TASK OBJECTIVE | Please echo, word for word, the section of the Grand Bargain passage below that starts with "Some reactions from" and goes on through "to fight them.".

READING TEXT |
The reactions directed at RAM on the Grand Bargain ranged from support and appreciation to accusations from the “Left” and “Right” wings of the political spectrum.  Some on the “Left” characterized the threat of our sales tax initiative as “extortion” and accused RAM of holding the Legislature “hostage.”  Yet such political grandstanding ignored the fact that the special interests on the other side of the table had in previous years sponsored ballot initiatives for a $11 minimum wage, and mandated paid sick leave; and in this election cycle were the sponsors of the $15 minimum wage, the paid family and medical leave mandate, and the 4% income tax surcharge for those earning $1 Million or more.  We were hardly unreasonable in any way.  Rather we took a page out of the playbook of the left wing advocates, and simply forced everyone to the table for an important discussion and a more reasonable, negotiated outcome. 

Some reactions from the “Right” end of the political spectrum were also sharp, accusing RAM of being “Machiavellian” when we pulled the sales tax reduction measure from the ballot.  Yet, we weighed the benefits of that tax rollback initiative—along with the decreased possibility of success at the ballot in light of the aforementioned court tax cases—with the reality of facing an economically disastrous one, two punch in the minimum wage and paid leave initiatives that we were destined to lose due to the lack of resources necessary to fight them.

MATERIAL PROVIDED |
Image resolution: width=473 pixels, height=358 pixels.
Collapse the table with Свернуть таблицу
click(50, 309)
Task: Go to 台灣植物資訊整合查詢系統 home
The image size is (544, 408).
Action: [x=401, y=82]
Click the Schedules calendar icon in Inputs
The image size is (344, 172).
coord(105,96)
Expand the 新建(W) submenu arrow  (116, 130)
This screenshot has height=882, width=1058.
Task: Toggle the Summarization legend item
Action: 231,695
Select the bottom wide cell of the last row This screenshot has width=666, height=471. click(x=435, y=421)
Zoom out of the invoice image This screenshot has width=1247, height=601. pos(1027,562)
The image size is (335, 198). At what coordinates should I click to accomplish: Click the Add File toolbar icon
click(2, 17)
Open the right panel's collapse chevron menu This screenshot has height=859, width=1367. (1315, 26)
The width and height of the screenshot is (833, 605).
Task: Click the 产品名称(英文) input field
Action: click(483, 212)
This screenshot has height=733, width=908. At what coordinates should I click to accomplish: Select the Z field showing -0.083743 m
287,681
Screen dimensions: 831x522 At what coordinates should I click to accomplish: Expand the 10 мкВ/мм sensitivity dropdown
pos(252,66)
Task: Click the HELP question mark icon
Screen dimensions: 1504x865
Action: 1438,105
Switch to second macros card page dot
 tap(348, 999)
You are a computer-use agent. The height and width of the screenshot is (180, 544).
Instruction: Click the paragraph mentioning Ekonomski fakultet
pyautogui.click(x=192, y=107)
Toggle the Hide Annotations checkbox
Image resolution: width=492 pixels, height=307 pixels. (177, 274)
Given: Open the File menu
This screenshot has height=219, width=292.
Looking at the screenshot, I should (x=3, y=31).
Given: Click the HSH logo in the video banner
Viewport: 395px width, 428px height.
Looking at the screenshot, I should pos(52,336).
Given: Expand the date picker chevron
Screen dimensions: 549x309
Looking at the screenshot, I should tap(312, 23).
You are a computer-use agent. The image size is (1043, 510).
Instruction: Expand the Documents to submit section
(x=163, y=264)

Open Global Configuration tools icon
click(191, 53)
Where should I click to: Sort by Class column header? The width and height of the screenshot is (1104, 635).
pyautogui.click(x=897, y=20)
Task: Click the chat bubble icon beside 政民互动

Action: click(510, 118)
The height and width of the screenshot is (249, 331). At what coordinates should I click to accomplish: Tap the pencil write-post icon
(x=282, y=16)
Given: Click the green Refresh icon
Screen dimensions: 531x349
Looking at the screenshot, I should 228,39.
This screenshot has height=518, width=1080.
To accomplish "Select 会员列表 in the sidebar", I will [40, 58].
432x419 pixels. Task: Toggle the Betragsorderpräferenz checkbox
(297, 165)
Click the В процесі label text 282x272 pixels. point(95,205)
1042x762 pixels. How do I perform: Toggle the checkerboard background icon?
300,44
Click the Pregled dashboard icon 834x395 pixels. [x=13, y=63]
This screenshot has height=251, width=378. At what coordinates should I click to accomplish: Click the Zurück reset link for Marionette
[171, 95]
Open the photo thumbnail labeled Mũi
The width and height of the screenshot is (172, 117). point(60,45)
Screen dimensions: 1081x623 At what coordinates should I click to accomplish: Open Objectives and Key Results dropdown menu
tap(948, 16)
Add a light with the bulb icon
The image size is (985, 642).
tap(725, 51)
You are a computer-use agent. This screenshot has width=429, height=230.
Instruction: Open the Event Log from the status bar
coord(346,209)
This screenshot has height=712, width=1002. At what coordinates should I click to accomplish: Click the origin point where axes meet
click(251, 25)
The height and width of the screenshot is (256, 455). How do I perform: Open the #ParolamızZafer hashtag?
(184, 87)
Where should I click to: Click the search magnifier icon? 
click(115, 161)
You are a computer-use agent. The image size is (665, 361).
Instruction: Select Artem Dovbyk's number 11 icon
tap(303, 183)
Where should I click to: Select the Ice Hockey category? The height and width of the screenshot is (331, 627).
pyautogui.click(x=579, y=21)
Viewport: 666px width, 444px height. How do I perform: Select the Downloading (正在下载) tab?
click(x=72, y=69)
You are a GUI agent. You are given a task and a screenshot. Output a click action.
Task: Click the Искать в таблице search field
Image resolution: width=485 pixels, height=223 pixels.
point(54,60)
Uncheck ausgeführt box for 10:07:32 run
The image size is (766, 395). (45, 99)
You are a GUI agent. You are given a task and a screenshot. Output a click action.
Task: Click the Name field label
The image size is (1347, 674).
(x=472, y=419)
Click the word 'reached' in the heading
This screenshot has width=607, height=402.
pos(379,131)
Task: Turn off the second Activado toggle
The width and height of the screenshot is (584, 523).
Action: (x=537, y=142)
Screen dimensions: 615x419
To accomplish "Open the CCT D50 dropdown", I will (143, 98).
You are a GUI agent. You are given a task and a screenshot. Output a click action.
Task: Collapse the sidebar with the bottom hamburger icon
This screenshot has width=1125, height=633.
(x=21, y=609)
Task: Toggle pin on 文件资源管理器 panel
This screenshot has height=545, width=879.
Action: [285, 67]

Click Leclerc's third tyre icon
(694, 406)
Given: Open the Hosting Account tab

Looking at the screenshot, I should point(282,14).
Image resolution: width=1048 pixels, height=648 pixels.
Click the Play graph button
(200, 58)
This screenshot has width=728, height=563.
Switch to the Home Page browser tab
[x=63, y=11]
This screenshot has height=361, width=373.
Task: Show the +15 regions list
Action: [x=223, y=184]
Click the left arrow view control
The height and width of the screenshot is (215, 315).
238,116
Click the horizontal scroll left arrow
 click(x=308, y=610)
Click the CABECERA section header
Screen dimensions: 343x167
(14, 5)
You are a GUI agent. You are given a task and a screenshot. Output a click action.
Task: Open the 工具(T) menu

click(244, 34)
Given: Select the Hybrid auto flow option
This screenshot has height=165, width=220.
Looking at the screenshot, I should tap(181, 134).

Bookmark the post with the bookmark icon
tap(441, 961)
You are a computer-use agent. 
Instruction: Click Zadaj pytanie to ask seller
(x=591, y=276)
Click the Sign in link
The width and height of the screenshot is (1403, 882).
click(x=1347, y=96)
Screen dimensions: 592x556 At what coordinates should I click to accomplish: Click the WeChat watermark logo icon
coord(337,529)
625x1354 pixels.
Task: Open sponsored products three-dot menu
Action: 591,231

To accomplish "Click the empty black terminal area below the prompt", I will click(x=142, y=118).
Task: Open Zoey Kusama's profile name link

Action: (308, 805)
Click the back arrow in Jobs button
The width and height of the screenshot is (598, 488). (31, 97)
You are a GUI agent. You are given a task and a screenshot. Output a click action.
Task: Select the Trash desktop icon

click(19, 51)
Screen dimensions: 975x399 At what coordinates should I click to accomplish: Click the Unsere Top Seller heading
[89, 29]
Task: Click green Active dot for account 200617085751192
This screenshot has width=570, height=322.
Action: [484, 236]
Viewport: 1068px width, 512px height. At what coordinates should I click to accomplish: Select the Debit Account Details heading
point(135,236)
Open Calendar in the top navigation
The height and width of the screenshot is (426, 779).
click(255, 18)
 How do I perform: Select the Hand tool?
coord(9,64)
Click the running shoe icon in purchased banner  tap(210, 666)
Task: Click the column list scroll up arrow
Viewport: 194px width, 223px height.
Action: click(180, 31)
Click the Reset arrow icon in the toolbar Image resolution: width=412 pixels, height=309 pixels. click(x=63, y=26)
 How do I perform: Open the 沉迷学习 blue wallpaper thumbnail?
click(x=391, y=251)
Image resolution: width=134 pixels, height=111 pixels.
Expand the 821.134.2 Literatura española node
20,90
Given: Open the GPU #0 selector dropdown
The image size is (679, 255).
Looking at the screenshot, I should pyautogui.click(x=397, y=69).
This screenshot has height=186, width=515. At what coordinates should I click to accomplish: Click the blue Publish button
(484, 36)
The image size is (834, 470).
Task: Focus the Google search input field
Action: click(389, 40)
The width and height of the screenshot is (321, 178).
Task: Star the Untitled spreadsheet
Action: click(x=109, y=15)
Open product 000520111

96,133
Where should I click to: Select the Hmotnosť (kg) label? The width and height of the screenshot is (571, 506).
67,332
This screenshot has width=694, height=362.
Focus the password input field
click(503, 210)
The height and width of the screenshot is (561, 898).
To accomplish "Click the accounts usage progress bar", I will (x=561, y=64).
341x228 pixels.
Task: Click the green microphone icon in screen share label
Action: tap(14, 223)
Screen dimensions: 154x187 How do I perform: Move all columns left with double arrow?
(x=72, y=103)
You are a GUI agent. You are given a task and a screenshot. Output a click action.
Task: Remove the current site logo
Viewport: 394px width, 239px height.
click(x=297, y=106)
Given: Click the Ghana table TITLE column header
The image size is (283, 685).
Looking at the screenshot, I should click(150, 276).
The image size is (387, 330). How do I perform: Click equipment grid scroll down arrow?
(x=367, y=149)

TASK RESULT |
Some reactions from the “Right” end of the political spectrum were also sharp, accusing RAM of being “Machiavellian” when we pulled the sales tax reduction measure from the ballot.  Yet, we weighed the benefits of that tax rollback initiative—along with the decreased possibility of success at the ballot in light of the aforementioned court tax cases—with the reality of facing an economically disastrous one, two punch in the minimum wage and paid leave initiatives that we were destined to lose due to the lack of resources necessary to fight them.